Moreover, courts in the U.K. itself continued to fashion new equitable remedies throughout the nineteenth and twentieth centuries. Nevertheless, for purposes of this post I am accepting the Court’s view that Grupo Mexicano, Matthews and Atlas Life are binding and appropriate precedents.
[6] Justice Barrett cited two recent cases in which the Court (she suggests) focused only on a discrete disputed issue, rather than on which party was likely to win the suit, in applying the “likelihood of success” Nken factor. Those cases are not analogous to CASA, though. In OPM v.
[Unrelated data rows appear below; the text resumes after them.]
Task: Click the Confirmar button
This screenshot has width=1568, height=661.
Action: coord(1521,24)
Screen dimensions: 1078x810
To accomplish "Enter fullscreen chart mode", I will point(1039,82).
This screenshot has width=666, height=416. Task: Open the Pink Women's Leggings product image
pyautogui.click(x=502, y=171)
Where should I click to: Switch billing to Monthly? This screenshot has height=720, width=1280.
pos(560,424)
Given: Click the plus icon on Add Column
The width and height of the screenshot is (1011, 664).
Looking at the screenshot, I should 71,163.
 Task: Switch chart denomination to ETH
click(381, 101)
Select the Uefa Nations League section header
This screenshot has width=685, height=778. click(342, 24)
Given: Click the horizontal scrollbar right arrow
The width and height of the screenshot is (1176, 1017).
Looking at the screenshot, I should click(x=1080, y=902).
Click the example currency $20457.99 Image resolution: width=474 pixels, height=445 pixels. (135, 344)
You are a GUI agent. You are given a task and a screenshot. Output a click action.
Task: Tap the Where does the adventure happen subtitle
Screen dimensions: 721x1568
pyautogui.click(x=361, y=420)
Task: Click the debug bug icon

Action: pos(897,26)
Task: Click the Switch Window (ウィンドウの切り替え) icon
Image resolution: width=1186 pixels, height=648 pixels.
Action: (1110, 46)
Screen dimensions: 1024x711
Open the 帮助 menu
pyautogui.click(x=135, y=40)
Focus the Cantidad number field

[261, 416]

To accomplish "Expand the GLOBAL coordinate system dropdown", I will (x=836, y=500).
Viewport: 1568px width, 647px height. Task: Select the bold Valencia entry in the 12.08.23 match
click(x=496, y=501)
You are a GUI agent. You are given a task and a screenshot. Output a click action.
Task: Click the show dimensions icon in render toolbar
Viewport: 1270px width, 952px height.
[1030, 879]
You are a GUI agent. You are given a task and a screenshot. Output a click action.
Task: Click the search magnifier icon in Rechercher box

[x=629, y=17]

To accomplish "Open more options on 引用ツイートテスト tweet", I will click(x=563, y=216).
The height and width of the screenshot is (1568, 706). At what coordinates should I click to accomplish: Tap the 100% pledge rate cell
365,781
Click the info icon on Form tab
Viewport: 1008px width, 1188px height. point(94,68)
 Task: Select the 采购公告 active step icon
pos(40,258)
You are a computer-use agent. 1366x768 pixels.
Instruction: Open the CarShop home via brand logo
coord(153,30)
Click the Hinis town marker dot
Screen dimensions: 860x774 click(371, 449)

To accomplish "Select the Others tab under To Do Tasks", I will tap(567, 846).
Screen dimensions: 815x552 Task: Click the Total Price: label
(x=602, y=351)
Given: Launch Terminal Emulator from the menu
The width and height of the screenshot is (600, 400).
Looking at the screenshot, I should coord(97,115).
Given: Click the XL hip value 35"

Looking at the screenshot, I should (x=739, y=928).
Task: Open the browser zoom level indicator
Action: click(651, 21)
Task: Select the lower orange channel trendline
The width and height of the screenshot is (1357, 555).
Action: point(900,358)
AFGE, No. 24A904 (Apr. 8, 2025), the Court granted a stay of a preliminary injunction because it found that the plaintiffs’ allegations were “insufficient to support [their] standing.” But if the AFGE plaintiffs lacked standing, their suit would have been dismissed, i.e., they wouldn’t have prevailed at the end of the litigation—whereas in CASA the plaintiffs are almost certain to prevail. In Gutierrez v. Saenz, No. 23-7809 (July 16, 2024), the Court granted a capital defendant’s application for a stay of execution while it was considering whether to grant his certiorari petition in a federal habeas suit seeking access to the State’s DNA evidence. The Court didn’t explain why it granted the stay, but presumably the Justices concluded (assuming they applied Nken) that Gutierrez was likely to succeed in his habeas petition (which he eventually did, the day before the Court issued its decision in CASA), in which the question was merely whether the Due Process Clause required the State to turn over the DNA evidence before putting Gutierrez to death, not whether the State would subsequently be legally entitled to execute him. In both cases Justice Barrett cited, in other words, the Court assessed whether the party applying for a stay was likely to prevail at the end of the litigation at hand.